Let's say you initially have $p$ features but this is too many so you want to actually fit your model on $d < p$ features. You could choose $d$ of your features and drop the rest. If $X$ is our feature matrix, this corresponds to using $XD$ where $D \in \{0,1\}^{p \times d}$ picks out exactly the columns of $X$ that we want to include. But this ignores all information in the other columns, so why not consider a more general dimension reduction $XV$ where $V \in \mathbb R^{p \times d}$? This is exactly what PCA does: we find the matrix $V$ such that $XV$ contains as much of the information in $X$ as possible. Not all linear combinations are created equally. Unless our $X$ matrix is so low rank that a random set of $d$ columns can (with high probability) span the column space of all $p$ columns we will certainly not be able to do just as well as with all $p$ features. Some information will be lost, and so it behooves us to lose as little information as possible. With PCA, the "information" that we're trying to avoid losing is the variation in the data.

As for why we restrict ourselves to linear transformations of the predictors, the whole point in this use-case is computation time. If we could do fancy non-linear dimension reduction on $X$ we could probably just fit the model on all of $X$ too. So PCA sits perfectly at the intersection of fast-to-compute and effective.

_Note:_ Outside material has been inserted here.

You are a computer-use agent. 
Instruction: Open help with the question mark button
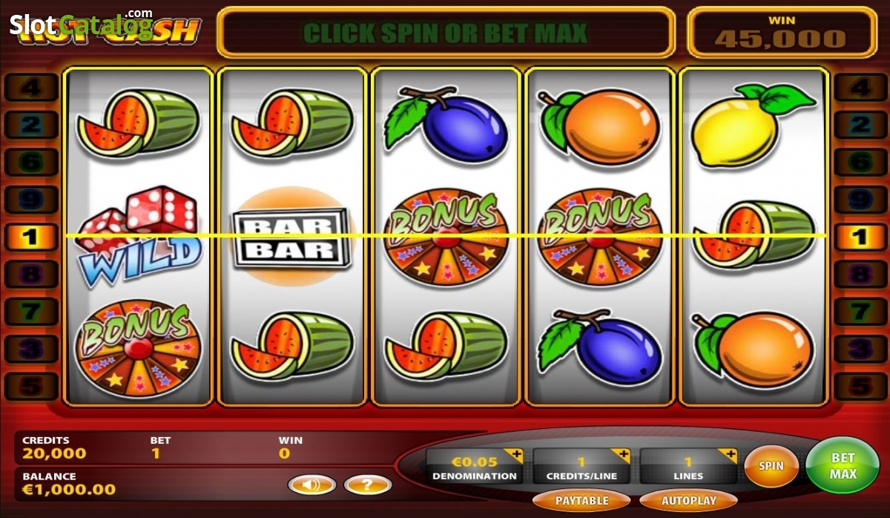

• +1. It still makes sense to ask though, why variation in X (that PCA tries to retain) should be relevant for predicting Y... This is a related thread: stats.stackexchange.com/questions/141864. Mar 22, 2017 at 18:27

PCA reduces features while preserving the variance/information in the original data. This helps with enabling computation while not losing the data's resemblance of reality.

## PCA solution

First, beware when using PCA for this purpose. As I wrote in response to a related question PCA does not necessarily lead to selection of features that are informative for the regression you intend to do (see also Jolliffe 1982).

## OP proposed solution

Now consider the proposed alternative mechanism: reduce the dimension of your feature vector to k dimensions by just choosing k of your features at random and eliminating the rest. Now in the problem statement we were asked to suppose that dimension of your vector x is very large. Let's call this dimension $p$

There are $pCk$ ways to choose $k$ predictors from a group of $p$. To give an example if $p=1000$ and we choose $k=5$ predictors from the dataset there would be $\approx 8.25 \times 10^{12}$ different models we would have to fit. And that's supposing we knew that $k=5$, and not $k=6$ etc etc. Put simply, it's not a problem you'd want to brute force in a large $p$ setting.

## Suggested solution

To cope with regressions where $p$ is large a number of penalised regression strategies have been proposed. In particular the LASSO method will do dimension reduction while constructing a regression model by zeroing out the contribution from predictors that do not contribute enough to the model. There is a very clever algroithm (LARS) to fit the model efficiently.